PROBLEM TO WORK ON ->
Copy out the data below. Leave nothing out and alter nothing.

DATA SUPPLIED ->
==============================

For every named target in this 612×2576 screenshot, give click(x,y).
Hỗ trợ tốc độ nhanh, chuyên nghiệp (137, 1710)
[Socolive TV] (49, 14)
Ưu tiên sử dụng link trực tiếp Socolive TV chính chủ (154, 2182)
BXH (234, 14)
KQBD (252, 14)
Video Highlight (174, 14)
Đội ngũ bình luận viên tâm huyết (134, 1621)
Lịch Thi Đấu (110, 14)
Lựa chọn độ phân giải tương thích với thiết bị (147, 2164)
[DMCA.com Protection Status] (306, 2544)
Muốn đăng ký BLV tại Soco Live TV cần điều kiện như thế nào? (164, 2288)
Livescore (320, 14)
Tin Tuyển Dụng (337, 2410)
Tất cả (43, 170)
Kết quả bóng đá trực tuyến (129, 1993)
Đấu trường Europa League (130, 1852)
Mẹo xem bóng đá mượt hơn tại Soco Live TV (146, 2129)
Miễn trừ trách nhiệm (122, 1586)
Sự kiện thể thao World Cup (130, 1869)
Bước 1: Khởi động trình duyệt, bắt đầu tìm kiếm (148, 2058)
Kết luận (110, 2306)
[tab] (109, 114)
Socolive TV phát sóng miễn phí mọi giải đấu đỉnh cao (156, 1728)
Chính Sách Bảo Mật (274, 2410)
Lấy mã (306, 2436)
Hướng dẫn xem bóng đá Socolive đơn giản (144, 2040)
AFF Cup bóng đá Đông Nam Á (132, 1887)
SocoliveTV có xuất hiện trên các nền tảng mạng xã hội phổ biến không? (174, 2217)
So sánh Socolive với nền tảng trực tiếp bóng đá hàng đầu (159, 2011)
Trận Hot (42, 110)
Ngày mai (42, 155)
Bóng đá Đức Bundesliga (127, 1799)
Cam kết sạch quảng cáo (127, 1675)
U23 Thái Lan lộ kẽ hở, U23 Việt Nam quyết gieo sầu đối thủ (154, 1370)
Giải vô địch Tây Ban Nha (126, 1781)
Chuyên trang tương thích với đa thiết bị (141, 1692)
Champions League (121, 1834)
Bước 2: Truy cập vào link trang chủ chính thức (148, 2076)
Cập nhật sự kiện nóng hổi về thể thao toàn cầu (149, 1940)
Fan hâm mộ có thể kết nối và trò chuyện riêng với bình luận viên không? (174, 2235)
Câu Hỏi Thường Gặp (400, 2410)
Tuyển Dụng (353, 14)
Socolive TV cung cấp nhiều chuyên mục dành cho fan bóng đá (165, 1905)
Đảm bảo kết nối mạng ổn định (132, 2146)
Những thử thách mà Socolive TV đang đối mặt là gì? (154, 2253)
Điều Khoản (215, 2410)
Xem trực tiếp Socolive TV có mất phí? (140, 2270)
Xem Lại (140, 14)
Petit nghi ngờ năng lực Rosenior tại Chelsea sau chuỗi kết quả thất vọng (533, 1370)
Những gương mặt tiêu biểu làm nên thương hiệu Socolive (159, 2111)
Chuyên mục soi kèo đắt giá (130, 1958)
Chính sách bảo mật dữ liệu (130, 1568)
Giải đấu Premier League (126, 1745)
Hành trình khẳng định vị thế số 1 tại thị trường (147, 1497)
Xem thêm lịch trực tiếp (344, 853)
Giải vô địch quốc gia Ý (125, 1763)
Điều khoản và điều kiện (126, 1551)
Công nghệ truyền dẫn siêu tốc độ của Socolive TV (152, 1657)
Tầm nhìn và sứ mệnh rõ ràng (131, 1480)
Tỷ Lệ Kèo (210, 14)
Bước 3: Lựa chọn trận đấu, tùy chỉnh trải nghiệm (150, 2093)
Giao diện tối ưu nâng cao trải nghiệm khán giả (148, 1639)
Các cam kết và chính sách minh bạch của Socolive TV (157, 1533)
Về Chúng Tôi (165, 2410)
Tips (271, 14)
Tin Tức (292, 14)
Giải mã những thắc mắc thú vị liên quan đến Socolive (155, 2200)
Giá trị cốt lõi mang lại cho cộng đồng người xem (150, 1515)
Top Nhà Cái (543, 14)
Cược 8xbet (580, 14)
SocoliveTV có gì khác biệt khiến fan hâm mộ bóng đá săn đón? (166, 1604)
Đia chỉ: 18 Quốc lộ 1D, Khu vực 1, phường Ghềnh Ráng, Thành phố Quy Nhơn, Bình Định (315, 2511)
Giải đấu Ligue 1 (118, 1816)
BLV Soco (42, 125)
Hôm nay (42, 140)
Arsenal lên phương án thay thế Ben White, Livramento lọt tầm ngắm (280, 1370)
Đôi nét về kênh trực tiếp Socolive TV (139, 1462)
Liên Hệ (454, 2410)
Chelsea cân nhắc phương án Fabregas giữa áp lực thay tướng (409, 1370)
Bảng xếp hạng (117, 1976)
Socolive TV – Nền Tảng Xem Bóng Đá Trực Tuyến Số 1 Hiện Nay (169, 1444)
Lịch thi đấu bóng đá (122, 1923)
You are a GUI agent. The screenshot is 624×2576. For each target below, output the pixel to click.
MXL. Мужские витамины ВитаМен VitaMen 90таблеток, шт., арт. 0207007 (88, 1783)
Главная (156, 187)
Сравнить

==============================

PROBLEM SOLUTION ->
For every named target in this 612×2576 screenshot, give click(x,y).
Hỗ trợ tốc độ nhanh, chuyên nghiệp (137, 1710)
[Socolive TV] (49, 14)
Ưu tiên sử dụng link trực tiếp Socolive TV chính chủ (154, 2182)
BXH (234, 14)
KQBD (252, 14)
Video Highlight (174, 14)
Đội ngũ bình luận viên tâm huyết (134, 1621)
Lịch Thi Đấu (110, 14)
Lựa chọn độ phân giải tương thích với thiết bị (147, 2164)
[DMCA.com Protection Status] (306, 2544)
Muốn đăng ký BLV tại Soco Live TV cần điều kiện như thế nào? (164, 2288)
Livescore (320, 14)
Tin Tuyển Dụng (337, 2410)
Tất cả (43, 170)
Kết quả bóng đá trực tuyến (129, 1993)
Đấu trường Europa League (130, 1852)
Mẹo xem bóng đá mượt hơn tại Soco Live TV (146, 2129)
Miễn trừ trách nhiệm (122, 1586)
Sự kiện thể thao World Cup (130, 1869)
Bước 1: Khởi động trình duyệt, bắt đầu tìm kiếm (148, 2058)
Kết luận (110, 2306)
[tab] (109, 114)
Socolive TV phát sóng miễn phí mọi giải đấu đỉnh cao (156, 1728)
Chính Sách Bảo Mật (274, 2410)
Lấy mã (306, 2436)
Hướng dẫn xem bóng đá Socolive đơn giản (144, 2040)
AFF Cup bóng đá Đông Nam Á (132, 1887)
SocoliveTV có xuất hiện trên các nền tảng mạng xã hội phổ biến không? (174, 2217)
So sánh Socolive với nền tảng trực tiếp bóng đá hàng đầu (159, 2011)
Trận Hot (42, 110)
Ngày mai (42, 155)
Bóng đá Đức Bundesliga (127, 1799)
Cam kết sạch quảng cáo (127, 1675)
U23 Thái Lan lộ kẽ hở, U23 Việt Nam quyết gieo sầu đối thủ (154, 1370)
Giải vô địch Tây Ban Nha (126, 1781)
Chuyên trang tương thích với đa thiết bị (141, 1692)
Champions League (121, 1834)
Bước 2: Truy cập vào link trang chủ chính thức (148, 2076)
Cập nhật sự kiện nóng hổi về thể thao toàn cầu (149, 1940)
Fan hâm mộ có thể kết nối và trò chuyện riêng với bình luận viên không? (174, 2235)
Câu Hỏi Thường Gặp (400, 2410)
Tuyển Dụng (353, 14)
Socolive TV cung cấp nhiều chuyên mục dành cho fan bóng đá (165, 1905)
Đảm bảo kết nối mạng ổn định (132, 2146)
Những thử thách mà Socolive TV đang đối mặt là gì? (154, 2253)
Điều Khoản (215, 2410)
Xem trực tiếp Socolive TV có mất phí? (140, 2270)
Xem Lại (140, 14)
Petit nghi ngờ năng lực Rosenior tại Chelsea sau chuỗi kết quả thất vọng (533, 1370)
Những gương mặt tiêu biểu làm nên thương hiệu Socolive (159, 2111)
Chuyên mục soi kèo đắt giá (130, 1958)
Chính sách bảo mật dữ liệu (130, 1568)
Giải đấu Premier League (126, 1745)
Hành trình khẳng định vị thế số 1 tại thị trường (147, 1497)
Xem thêm lịch trực tiếp (344, 853)
Giải vô địch quốc gia Ý (125, 1763)
Điều khoản và điều kiện (126, 1551)
Công nghệ truyền dẫn siêu tốc độ của Socolive TV (152, 1657)
Tầm nhìn và sứ mệnh rõ ràng (131, 1480)
Tỷ Lệ Kèo (210, 14)
Bước 3: Lựa chọn trận đấu, tùy chỉnh trải nghiệm (150, 2093)
Giao diện tối ưu nâng cao trải nghiệm khán giả (148, 1639)
Các cam kết và chính sách minh bạch của Socolive TV (157, 1533)
Về Chúng Tôi (165, 2410)
Tips (271, 14)
Tin Tức (292, 14)
Giải mã những thắc mắc thú vị liên quan đến Socolive (155, 2200)
Giá trị cốt lõi mang lại cho cộng đồng người xem (150, 1515)
Top Nhà Cái (543, 14)
Cược 8xbet (580, 14)
SocoliveTV có gì khác biệt khiến fan hâm mộ bóng đá săn đón? (166, 1604)
Đia chỉ: 18 Quốc lộ 1D, Khu vực 1, phường Ghềnh Ráng, Thành phố Quy Nhơn, Bình Định (315, 2511)
Giải đấu Ligue 1 (118, 1816)
BLV Soco (42, 125)
Hôm nay (42, 140)
Arsenal lên phương án thay thế Ben White, Livramento lọt tầm ngắm (280, 1370)
Đôi nét về kênh trực tiếp Socolive TV (139, 1462)
Liên Hệ (454, 2410)
Chelsea cân nhắc phương án Fabregas giữa áp lực thay tướng (409, 1370)
Bảng xếp hạng (117, 1976)
Socolive TV – Nền Tảng Xem Bóng Đá Trực Tuyến Số 1 Hiện Nay (169, 1444)
Lịch thi đấu bóng đá (122, 1923)
You are a GUI agent. The screenshot is 624×2576. For each target below, output the pixel to click.
MXL. Мужские витамины ВитаМен VitaMen 90таблеток, шт., арт. 0207007 (88, 1783)
Главная (156, 187)
Сравнить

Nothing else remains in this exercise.